Un amigo escritor siempre comenta, con tono dramático, que para muchas personas su primera y última aparición en los periódicos será precisamente la esquela, con el anuncio del luctuoso fallecimiento y los avisos de la subsiguiente ceremonia. Claro que a las apariciones que se pueden suceder en vida habría que relativizar como merecen: Dámaso Alonso guardaba sus reconocimientos públicos en una carpeta que había titulado, con acierto, "Pompas prefúnebres". Muy probablemente no haya mejor modo de calificar las apariciones, cualquier que sea la causa, en los medios de comunicación, en ese ruedo donde algunos seres humanos concurrimos sin descanso, alimentando la feria de las vanidades.

La consagración del retrato en las esquelas refuerza la visibilidad pública del finado y le asegura una circunscripción de reconocimiento, pero lo que más sorprende de ese añadido fotográfico es el notable desfase entre la edad en que sobreviene la muerte y la edad con que el fallecido asoma en el retrato. Se trata de una fórmula constante que establece, casi de forma matemática, una diferencia de veinte años entre la edad en que se hizo la fotografía y la edad de la defunción. Comprueben, si tienen tiempo, esa falta de compás vital, ese melancólico e irreparable desajuste.

Al principio, pensé que el desfase tendría sentido en el caso de las personas muy mayores. Cuando alguien fallece con 89 años, o con 95, que en el retrato luzca 69 o 75 podía tener su lógica estética: no se trata de enfrentar a nadie con su propia ruina física, aunque siempre sea digno el tránsito por ella. Pero a la hora de examinar los obituarios uno comprueba que la "ley de los veinte años" se cumple también en otras edades. Mueren septuagenarios que en la foto exhiben una reciente madurez. Proliferan cincuentones que lucen sonrisa de treintañeros. Las páginas de esquelas se convierten en galerías de jóvenes, jóvenes relativos, jóvenes relativamente hablando.

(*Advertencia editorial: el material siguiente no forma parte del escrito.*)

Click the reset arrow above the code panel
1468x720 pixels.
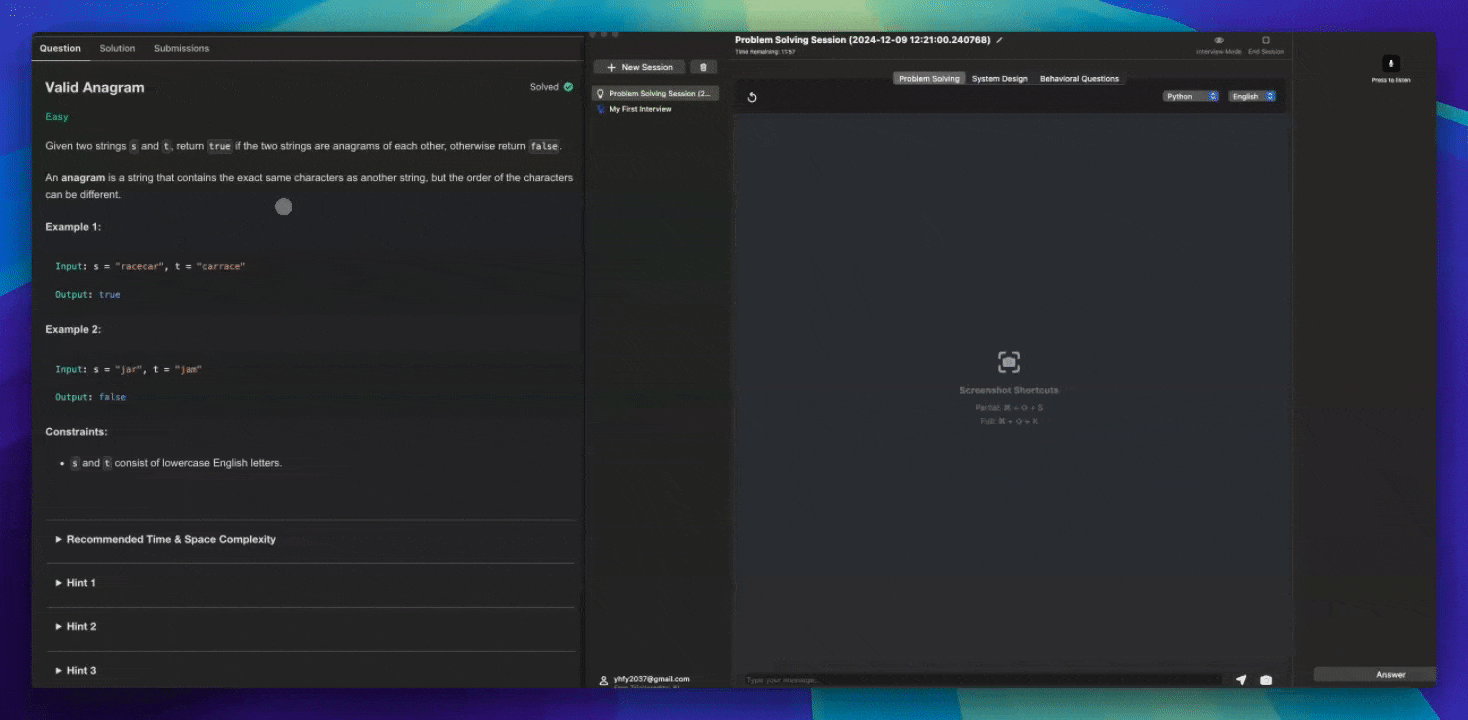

Yo creo que existen dos razones que explican este fenómeno. Una es sentimental: ante la muerte de un ser querido, todos nos sentimos doloridos, pero además particularmente sensibles; esa debilidad puede influir a la hora de escoger un retrato para la publicación. Imagino que el criterio es que en el retrato nuestro familiar "esté bien" o "quede bien". En vida a todos nos preocupa quedar bien, y parece que tal demanda permanece a la hora de publicar nuestra foto en el periódico, incluso cuando ya nos hemos ido para siempre. Claro que a ello se le une también el efecto contaminante de la frivolidad contemporánea, donde la juventud representa, por sí misma, una virtud moral, y la fealdad y la vejez (no digamos ya la enfermedad) están rigurosamente proscritas. Quizás esa razón explica la ley de las esquelas, donde los muertos de 90 años aparecen con 70, los muertos de 70 años aparecen con 50, y los muertos de 50 exhiben el aire juvenil de quienes acaban de cumplir 30 primaveras.

La muerte siempre ha sido trágica, pero resulta aún más trágica en este tiempo, cuando tan pocos valores, trascendentes o terrenales, acompañan a los que se quedan y salvaguardan a los que se van. Avanza la confusión, y la confusión se hace más grande cuando el dolor ahoga. Vivimos en el mundo de la imagen, se dice a menudo, y ese código visual impone su dictadura incluso en el último extremo: hace unas pocas horas que nos hemos ido, pero la prensa nos retrata con la lozanía de veinte o treinta años atrás.